Cletus walked over to the door and opened it a crack. For a time he stared out at the snowy night.
"What are you doin', Cletus?" Ned asked.
Cletus didn't answer until he closed the door. "I may not wait for him to come to us."
"What?" Victor seemed surprised.
"I may go after him myself."
"That'd be plumb crazy," Buster said. "He's just waitin' up there on that rim for one of us to try it."
"Wait until it gets light," Ned suggested. "That way, you can see his tracks."
"I ain't much on waitin'," Cletus replied, "not when I'm owed ten thousand dollars."
"But you won't know where to look," Ned said.
Cletus shook his head. "When you're huntin' a man, it's easy to know where to look."
Victor shrugged. "Suit yourself on it, Cletus, only be sure to bring us our part of the money if you find him."
"Are you sayin' I'd double-cross you, Vic?"
"No. Didn't mean that at all."
Ned went to the door and peered out. "It's stopped snowin', looks like. A man would be easier to find now."
Buster shuffled off to a corner of the fireplace. "You'd best have eyes in the back of your head," he said. "Morgan, or whoever it was, can see like a cat at night."
"I was born with eyes in the back of my head," Cletus said quietly, shouldering into his mackinaw. "That's how come I'm still alive."
"You want us to send some of the boys with you, Cletus?" Victor asked.
"Hell, no. They'd only be in the way."
"Find out where Morgan's hidin'," Ned suggested. "Then come get the rest of us an' we'll kill him an' sack up all that damn money."
Cletus picked up his rifle. "I'll let you know if I find him."
"And the money," Victor said, glancing at the Browning boy tied to a chair.
Cletus moved to the door and prepared to go outside. "One thing don't figure," he said thoughtfully.
"What's that?" Ned asked.
"If Morgan brought all that money up here to get his son back, then how come he ain't just sent word to you that he's ready to pay?"
Ned and Victor gave each other questioning looks. Ned spoke first. "We ain't set eyes on him yet."
Cletus wasn't convinced. "It don't sound to me like he intends to pay that ransom at all."
"Then why the hell is he here?" Victor asked.
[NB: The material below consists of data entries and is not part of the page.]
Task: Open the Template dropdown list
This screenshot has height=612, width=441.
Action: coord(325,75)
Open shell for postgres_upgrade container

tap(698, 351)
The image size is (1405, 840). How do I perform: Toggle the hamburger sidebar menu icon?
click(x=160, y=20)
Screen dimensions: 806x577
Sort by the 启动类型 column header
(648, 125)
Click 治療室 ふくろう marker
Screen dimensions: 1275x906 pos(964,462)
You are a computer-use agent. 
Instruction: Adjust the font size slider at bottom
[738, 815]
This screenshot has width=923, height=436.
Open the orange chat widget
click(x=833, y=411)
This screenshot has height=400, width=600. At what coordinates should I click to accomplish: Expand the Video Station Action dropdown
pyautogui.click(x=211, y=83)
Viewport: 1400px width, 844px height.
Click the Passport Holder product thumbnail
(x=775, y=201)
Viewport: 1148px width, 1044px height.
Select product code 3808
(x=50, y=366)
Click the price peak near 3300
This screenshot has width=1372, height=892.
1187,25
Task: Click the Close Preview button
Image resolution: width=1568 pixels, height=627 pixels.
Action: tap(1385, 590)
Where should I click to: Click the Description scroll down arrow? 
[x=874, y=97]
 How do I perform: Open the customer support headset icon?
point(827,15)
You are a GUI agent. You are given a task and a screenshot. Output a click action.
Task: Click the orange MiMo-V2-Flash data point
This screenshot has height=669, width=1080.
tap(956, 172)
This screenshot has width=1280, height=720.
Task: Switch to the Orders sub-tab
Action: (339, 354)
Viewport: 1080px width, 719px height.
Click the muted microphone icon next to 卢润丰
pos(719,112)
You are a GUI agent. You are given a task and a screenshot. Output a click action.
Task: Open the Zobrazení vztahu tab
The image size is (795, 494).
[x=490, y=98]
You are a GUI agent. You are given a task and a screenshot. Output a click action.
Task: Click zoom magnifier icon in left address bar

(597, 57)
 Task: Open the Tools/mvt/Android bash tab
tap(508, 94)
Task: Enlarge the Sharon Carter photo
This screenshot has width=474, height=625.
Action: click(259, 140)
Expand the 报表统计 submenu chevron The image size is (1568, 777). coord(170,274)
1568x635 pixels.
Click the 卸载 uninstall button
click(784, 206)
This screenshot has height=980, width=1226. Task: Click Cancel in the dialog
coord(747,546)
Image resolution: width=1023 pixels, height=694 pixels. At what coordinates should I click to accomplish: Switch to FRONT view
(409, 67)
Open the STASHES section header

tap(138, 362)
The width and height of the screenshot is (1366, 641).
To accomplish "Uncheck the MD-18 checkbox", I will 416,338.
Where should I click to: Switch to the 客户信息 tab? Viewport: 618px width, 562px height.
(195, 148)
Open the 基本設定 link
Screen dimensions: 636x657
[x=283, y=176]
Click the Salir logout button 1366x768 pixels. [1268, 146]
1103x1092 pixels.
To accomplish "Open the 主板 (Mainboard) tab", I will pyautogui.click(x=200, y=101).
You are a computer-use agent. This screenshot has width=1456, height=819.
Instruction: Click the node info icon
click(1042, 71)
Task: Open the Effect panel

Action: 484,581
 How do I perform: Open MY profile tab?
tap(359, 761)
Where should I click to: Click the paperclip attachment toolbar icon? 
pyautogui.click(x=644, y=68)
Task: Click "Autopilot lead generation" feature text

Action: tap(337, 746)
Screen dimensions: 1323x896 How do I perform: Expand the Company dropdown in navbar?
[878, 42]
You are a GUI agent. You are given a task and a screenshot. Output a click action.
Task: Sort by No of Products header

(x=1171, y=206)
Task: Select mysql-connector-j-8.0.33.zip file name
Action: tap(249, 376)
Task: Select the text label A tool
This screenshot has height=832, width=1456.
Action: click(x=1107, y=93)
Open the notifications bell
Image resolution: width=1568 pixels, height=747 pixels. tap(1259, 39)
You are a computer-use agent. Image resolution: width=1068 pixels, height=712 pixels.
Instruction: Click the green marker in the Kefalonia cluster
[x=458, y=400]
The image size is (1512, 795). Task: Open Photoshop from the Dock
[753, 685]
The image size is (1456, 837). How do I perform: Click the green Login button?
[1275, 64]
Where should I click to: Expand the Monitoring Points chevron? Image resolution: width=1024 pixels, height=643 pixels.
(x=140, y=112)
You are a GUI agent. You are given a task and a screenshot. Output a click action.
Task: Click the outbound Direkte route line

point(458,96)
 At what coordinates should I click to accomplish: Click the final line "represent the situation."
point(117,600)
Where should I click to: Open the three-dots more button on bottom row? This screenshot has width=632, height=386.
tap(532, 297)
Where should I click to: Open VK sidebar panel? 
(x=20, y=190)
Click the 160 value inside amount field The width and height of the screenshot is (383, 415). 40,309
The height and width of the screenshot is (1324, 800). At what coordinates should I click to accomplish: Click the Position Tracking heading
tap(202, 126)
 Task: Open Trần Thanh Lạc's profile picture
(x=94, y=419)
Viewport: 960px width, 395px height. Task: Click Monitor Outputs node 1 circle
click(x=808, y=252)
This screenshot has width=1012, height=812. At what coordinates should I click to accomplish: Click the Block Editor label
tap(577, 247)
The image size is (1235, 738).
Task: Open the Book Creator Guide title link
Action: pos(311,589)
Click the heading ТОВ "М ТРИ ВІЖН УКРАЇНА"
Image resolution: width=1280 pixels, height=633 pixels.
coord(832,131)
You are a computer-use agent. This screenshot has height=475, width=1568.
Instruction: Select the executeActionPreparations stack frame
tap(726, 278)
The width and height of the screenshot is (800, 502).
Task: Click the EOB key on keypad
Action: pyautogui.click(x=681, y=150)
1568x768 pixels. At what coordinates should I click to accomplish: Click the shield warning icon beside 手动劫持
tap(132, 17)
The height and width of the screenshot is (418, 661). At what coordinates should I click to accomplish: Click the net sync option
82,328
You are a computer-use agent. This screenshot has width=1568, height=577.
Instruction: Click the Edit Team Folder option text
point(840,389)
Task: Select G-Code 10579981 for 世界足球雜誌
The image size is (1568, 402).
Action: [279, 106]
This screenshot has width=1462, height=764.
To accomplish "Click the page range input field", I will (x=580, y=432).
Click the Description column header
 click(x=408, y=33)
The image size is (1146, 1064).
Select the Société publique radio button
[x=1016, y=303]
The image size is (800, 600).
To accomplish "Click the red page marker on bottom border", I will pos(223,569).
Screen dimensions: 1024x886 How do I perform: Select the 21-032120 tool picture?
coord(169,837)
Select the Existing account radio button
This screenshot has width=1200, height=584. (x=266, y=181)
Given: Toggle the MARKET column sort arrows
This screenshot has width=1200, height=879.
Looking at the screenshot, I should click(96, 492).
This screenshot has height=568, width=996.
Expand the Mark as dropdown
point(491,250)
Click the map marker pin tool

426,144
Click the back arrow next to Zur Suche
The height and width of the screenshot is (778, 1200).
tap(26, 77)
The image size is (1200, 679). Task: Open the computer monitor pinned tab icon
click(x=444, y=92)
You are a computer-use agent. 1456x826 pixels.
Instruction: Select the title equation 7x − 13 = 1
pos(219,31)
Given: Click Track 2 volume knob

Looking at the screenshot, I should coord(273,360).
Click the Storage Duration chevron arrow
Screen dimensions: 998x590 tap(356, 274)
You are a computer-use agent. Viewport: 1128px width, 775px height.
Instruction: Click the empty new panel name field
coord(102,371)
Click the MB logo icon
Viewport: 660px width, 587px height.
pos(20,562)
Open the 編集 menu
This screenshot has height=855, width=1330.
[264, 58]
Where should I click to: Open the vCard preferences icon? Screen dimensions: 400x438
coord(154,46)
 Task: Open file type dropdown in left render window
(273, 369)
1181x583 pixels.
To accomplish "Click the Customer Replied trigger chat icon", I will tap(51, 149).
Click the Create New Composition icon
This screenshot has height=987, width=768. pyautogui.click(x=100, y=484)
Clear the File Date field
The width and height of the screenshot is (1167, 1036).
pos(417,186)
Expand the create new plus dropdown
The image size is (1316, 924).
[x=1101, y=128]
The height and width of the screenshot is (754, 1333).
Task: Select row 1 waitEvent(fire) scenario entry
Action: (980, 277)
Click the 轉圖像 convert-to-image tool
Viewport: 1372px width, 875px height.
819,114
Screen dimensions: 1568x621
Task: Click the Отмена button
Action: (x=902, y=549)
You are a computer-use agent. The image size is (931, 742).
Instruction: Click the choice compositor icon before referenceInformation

"To kill every last one of you," Cletus replied, opening the door carefully. "By the way he's been actin' since I got here, it don't appear he's in no money-payin' mood."
--------
*Twenty-five*
Buck came back to the cabin an hour before dawn. He came through the door soundlessly while Frank was drinking another cup of whiskey and bark tea. Karen sat near him in a hide-bottom chair.
"I got two of 'em," Buck said, leaning his buffalo gun in a corner. "They was followin' the smell of our smoke from this here fireplace."
"Two?" Frank asked, clearing his head to hear what the old man had to say.
"One of 'em got away. It was hard to see in that forest down yonder, but I don't figure it'll be long before more of 'em start looking' for us up here."
Frank tossed the wool blanket off his shoulders, flexing his bad arm. "Hand me my shirt, Karen," he said. "I think I can pull on my boots."
"You ain't strong enough, Morgan," Buck said.
"I reckon I'm about to find out."
"Don't do it, Frank," Karen pleaded.
"I've got no choice. Pine and Vanbergen know I'm here and they're sending men after me now."
Steadying himself, he put his cup of tea and whiskey on the dirt floor and pushed himself upright. "Hand me my shirt," he said again.
"I can handle 'em, if they don't come all at once," Buck said.
"It's not your responsibility ... it's mine," Frank said, taking the flannel shirt Karen offered him. "It's me they want, and the ransom money they think I'm carrying."
"You didn't bring any ransom money, did you?" Karen asked him.
He shook his head. "Nope. Just a load of lead for what they've done. I intend to pay them in heavy metal, but not the kind they're expecting."
Buck sighed. "I'll go out an' saddle your horse. It'll be light soon."
"I'd be obliged," Frank told him, buttoning the front of his shirt, ignoring the pain, then stepping into one stovepipe boot, and then the other.
" This is crazy," Karen said, watching Frank struggle to get dressed.
"Maybe," Frank replied. "Now if you'll hand me my coat and that Winchester in the corner. There's a box of shells in my saddlebags."
"And what if I won't?" Karen asked, folding her arms across her chest.
Frank pretended he didn't hear her. "I may have to have you help me strap on my gunbelt."
Dog whimpered softly, sensing his master's pain, coming over to him to lick the back of his hand.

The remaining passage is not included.